Topic: Linux

Linux Foundation releases Windows Secure Boot fix

Summary: At long last, the Linux Foundation fix to Windows 8 Secure Boot lock-in is out, but it's not ready for ordinary users yet and not all Linux desktop fans are happy about it.

By Steven J. Vaughan-Nichols for Linux and Open Source | February 9, 2013 -- 22:05 GMT (14:05 PST)

Follow @sjvn

It took longer than anyone expected but the Linux Foundation fix for Windows 8 PC's UEFI (Unified Extensible Firmware Interface) Secure Boot lockout of other operating systems has finally arrived.

The Linux Foundation has set the foundation for Linux distros to easily boot on Windows 8 PCs. (Credit: The Linux Foundation)

James Bottomley -- Parallels' CTO of server virtualization, well-known Linux kernel maintainer, and the man behind the Linux Foundation's efforts to create an easy way to install and boot Linux on Windows 8 PCs -- announced on February 8 that the Linux Foundation UEFI secure boot system was finally out.

To finish this required security keys from Microsoft so that the Linux Foundation UEFI bootloader would work. These keys have now been included and these universal Linux bootloaders are ready to go. With these files you should be able to boot and install Linux on almost any Windows 8 PC.

I say "should" because this is the first release. As Bottomley himself wrote, "Let me know how this goes because I’m very interested to gather feedback about what works and what doesn’t work. In particular, there’s a worry that the security protocol override might not work on some platforms, so I particularly want to know if it doesn’t work for you."

You must also be an expert Linux user to even try to get this to work at this point. Today, all Bottomley has provided are the two key bootloading files: PreLoader.efi and HashTool.efi. These EFI files are Extensible Firmware Interface Firmware files. By themselves, they just set up a pre-boot environment that can then be used to boot Linux.

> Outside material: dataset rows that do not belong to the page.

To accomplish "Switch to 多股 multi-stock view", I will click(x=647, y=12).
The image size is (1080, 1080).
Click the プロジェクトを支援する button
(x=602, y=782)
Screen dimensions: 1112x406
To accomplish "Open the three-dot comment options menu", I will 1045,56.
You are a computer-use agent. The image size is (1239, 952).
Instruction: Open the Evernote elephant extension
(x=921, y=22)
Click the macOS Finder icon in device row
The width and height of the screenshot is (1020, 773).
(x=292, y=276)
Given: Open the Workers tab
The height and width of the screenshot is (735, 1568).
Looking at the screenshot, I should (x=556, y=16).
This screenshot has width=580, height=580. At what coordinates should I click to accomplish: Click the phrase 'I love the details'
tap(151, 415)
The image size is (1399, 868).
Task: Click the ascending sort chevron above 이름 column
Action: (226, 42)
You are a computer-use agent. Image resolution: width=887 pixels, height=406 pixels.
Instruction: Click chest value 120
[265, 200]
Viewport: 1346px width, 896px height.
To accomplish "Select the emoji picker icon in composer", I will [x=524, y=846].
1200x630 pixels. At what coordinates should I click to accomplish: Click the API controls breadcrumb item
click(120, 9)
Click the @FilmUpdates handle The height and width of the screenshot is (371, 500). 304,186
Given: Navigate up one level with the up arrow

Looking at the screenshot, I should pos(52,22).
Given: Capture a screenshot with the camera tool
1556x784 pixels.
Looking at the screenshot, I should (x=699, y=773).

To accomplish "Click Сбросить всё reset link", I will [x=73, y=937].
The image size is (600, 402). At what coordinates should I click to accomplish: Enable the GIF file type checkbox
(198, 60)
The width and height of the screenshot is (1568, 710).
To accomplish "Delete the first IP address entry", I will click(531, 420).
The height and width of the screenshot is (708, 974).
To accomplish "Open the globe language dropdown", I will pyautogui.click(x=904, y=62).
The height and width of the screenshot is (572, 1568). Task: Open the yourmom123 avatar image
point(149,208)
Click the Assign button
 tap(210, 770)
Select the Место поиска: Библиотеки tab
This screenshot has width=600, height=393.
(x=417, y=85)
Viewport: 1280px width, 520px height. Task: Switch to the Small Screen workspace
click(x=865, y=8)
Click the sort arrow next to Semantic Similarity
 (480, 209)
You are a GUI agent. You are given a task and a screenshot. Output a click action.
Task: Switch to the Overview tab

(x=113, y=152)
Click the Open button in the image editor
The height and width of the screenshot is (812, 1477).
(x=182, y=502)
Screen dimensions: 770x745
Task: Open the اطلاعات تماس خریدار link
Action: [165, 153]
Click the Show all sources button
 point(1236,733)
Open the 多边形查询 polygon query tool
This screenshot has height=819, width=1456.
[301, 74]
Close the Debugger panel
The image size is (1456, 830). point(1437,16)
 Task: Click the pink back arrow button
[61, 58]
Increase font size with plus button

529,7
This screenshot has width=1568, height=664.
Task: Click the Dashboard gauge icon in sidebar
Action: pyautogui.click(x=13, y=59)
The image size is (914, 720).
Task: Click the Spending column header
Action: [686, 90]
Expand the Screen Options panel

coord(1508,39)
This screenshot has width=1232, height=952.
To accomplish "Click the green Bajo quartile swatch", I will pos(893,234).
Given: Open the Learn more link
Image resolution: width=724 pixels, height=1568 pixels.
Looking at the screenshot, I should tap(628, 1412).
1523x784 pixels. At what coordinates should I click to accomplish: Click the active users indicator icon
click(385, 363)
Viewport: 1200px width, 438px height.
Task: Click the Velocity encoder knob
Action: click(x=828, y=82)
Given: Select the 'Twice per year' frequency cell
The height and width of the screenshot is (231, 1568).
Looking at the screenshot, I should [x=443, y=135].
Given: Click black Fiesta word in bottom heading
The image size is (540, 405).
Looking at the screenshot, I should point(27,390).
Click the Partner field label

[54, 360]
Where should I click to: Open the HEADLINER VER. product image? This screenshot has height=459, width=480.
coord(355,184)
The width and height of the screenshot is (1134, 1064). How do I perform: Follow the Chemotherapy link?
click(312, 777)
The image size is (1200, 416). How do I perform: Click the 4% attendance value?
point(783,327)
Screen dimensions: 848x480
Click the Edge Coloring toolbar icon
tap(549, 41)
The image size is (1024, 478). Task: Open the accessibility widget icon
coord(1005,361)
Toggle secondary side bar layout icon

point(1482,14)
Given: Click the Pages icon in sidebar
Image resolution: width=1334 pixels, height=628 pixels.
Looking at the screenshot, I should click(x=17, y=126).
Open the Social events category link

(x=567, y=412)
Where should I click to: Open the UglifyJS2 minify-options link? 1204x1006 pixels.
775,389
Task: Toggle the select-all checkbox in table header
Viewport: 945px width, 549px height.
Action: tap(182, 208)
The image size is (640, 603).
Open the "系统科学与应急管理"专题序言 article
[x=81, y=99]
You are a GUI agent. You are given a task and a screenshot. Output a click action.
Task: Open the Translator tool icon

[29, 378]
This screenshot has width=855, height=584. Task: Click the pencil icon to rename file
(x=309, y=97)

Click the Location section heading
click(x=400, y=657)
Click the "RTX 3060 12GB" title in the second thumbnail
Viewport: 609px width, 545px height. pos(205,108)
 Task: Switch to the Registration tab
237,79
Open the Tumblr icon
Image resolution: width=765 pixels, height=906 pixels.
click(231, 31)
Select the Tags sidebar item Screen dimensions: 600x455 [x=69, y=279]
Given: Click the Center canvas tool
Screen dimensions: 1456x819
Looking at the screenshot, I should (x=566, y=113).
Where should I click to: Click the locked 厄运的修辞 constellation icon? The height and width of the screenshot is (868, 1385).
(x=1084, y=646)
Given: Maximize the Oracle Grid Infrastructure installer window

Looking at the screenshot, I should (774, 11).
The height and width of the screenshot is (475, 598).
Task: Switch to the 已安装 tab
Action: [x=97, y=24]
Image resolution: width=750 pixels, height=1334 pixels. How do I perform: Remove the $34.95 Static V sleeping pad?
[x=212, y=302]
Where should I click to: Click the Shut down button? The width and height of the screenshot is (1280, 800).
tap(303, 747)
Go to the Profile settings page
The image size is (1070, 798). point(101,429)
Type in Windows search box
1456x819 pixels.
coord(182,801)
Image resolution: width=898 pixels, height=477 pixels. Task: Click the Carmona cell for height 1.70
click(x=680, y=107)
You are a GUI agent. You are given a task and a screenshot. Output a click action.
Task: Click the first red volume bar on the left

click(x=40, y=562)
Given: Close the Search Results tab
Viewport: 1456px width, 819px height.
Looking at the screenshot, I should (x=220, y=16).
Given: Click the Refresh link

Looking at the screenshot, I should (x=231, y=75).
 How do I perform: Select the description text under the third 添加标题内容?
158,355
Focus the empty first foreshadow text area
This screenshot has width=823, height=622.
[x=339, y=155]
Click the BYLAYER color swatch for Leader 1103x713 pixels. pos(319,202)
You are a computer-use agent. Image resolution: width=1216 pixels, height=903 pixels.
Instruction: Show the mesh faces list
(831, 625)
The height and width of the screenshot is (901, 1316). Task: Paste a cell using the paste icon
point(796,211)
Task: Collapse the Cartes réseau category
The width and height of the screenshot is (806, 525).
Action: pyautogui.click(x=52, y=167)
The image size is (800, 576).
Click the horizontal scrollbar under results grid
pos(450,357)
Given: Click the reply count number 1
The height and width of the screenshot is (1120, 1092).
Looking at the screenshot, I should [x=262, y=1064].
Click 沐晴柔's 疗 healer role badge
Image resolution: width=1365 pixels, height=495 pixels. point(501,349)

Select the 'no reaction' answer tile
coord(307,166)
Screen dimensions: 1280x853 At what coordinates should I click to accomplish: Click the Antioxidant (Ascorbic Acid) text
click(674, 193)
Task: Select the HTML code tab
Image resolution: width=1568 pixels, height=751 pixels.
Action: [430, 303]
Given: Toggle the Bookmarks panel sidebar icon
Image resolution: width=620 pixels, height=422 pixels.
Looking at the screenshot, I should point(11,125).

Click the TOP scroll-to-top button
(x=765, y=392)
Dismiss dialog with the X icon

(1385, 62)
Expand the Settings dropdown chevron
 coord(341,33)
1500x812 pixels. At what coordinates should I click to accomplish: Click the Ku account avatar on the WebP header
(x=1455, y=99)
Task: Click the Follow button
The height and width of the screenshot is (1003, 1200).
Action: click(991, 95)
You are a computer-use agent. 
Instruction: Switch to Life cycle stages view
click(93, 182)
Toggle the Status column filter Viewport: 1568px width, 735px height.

Bottomley has also "put together a mini-USB image that is bootable (just did it on to any USB key; the image is gpt partitioned, so use the whole disk device). It has an EFI shell where the kernel should be and uses gummiboot [a simple UEFI boot manger] to load" a Linux distribution.

If you couldn't follow those instructions, don't even try using this method yet. As Pēteris Krišjānis, an Ubuntu Linux tester, wrote on Bottomley's blog, "These instructions are for advanced users only. Users who want to install Linux distro on UEFI/Secure Boot computer will have to wait for distribution releases in April/May (Fedora/Ubuntu and related distros)." Krišjānis is right. Ordinary users should stay well away from this solution for now. It's really meant more for distribution developers. Their job will be to turn these esoteric instructions into something that requires little more than a user hitting an "OK" button.

In short, by May, it should be easy to boot and install the most popular Linux distributions on Windows 8 PCs. Today, we're still not there, but the developers now have the tools they need to get us there.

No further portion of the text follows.